Finding oneself may simultaneously be the easiest and most difficult things any of us ever does.  I find it particularly challenging in my current life because so much of what I need to do to survive is very unnatural to me. (Get up at 5 a.m.)  Clearly, what I do to survive are the very things that get in the way of me thriving. But surviving is important.  With our wind-chill of 20 degrees today, I am glad that I've done some of those unnatural things to have a warm place to live and food in my belly.

But before I can write, I have to get back to that place of thriving.  For me, that means listening to my natural rhythms and doing the things for which I have passion.  I go to sleep when I am tired...usually very late.  I sleep until I wake...almost always later than most mature adults would think acceptable. I do what I my inner knowing directs.  Today that meant a lingering bath and facial, followed by enjoying our beautiful sunny day with a brisk walk into Cleveland Park to the post office.  I love to cook (and fortunately I also love to be active,) and I listened to Splendid Table while making sun-dried tomato jam to accompany a risotto dish I will make for one of my adopted families next weekend. I felt like capturing these thoughts for the blog. Now, I am feeling like a nap.

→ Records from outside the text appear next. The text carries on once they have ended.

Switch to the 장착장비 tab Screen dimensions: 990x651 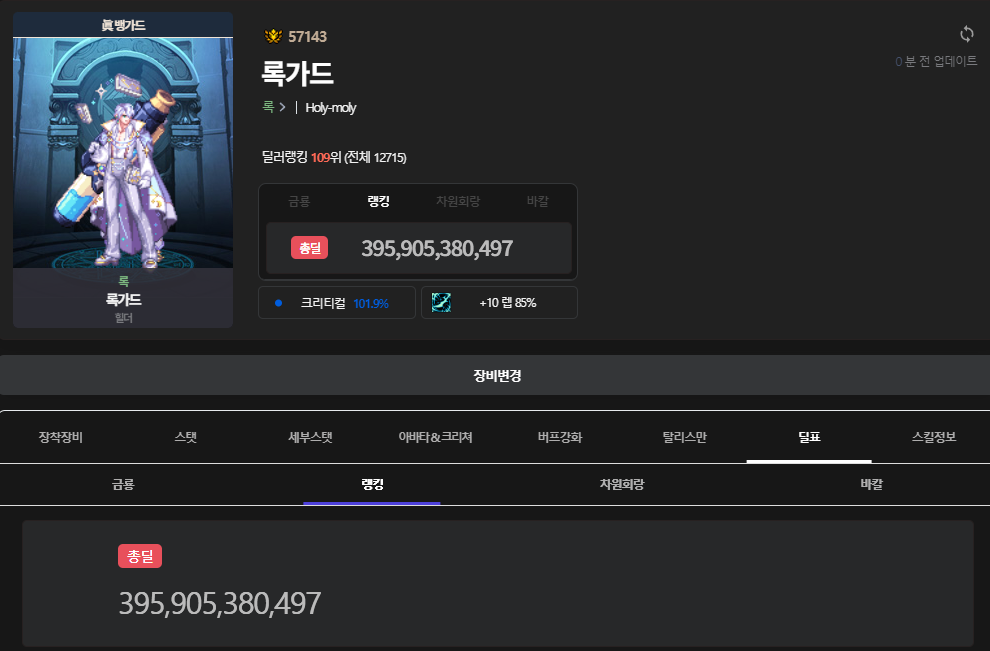click(61, 437)
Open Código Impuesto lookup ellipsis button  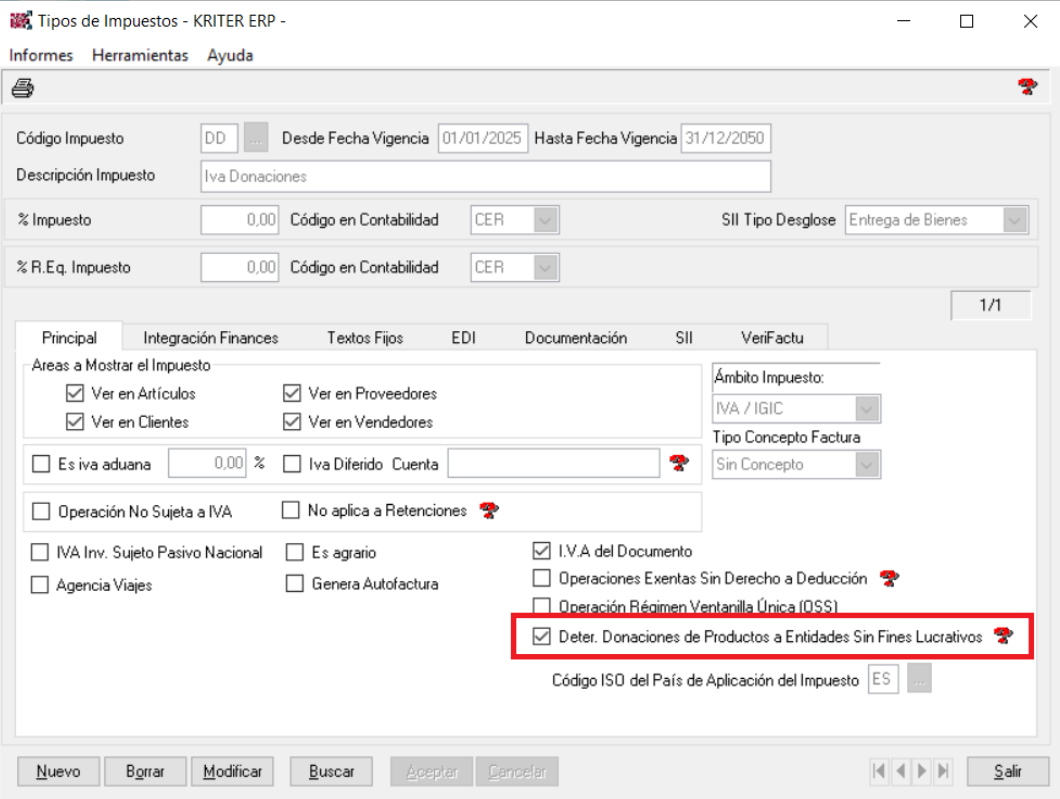pyautogui.click(x=258, y=139)
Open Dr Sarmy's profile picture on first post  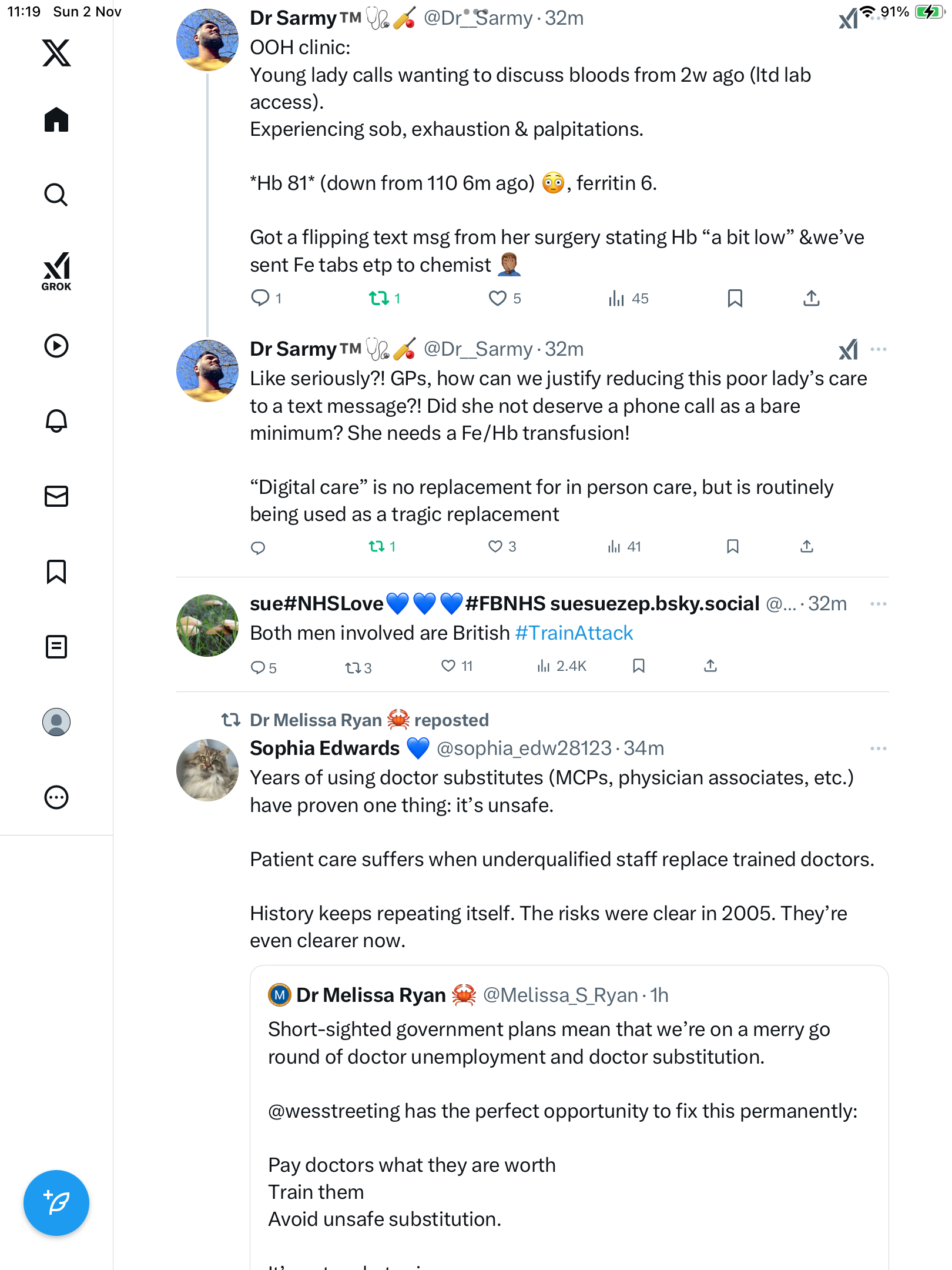click(x=207, y=40)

What I notice about those days during which I listen to my natural rhythms is that I give much more attention to what is working in my life and that leads to much more appreciation for what I have.  I noticed how much I am grateful that I can go for a brisk walk and how I appreciate being a 15- to 20-minute walk from most places I need to go, so I don't have to depend on a car. After too much time this week in offices and at computers, I loved moving.

I was pleased that I could go to the grocery store and purchase the ingredients for things I wanted to cook. Then, I delighted in using my kitchen, which was renovated in the last year and is full of things that remind me of time over food in Italy.  From time to time, I have gazed out my living room window and felt satisfaction as I looked over the leafless trees in the park silhouetted against the cobalt-blue sky.

I've breathed more deeply and exhaled more regularly.  I notice my body and how comfortable I am in it (although I would love to shed 6 more of my holiday pounds.)  Unlike much of the time when I feel like I couldn't satisfy all the things others expect of me, today I am perfect in who I am:  I don't need to be more or less.  I just am.

Whenever I find Kay, I frequently have passing thoughts about how I lose her...again and again.  Today I had the same question, but today it doesn't really matter.  Today I found Kay, and her muse will inevitably follow.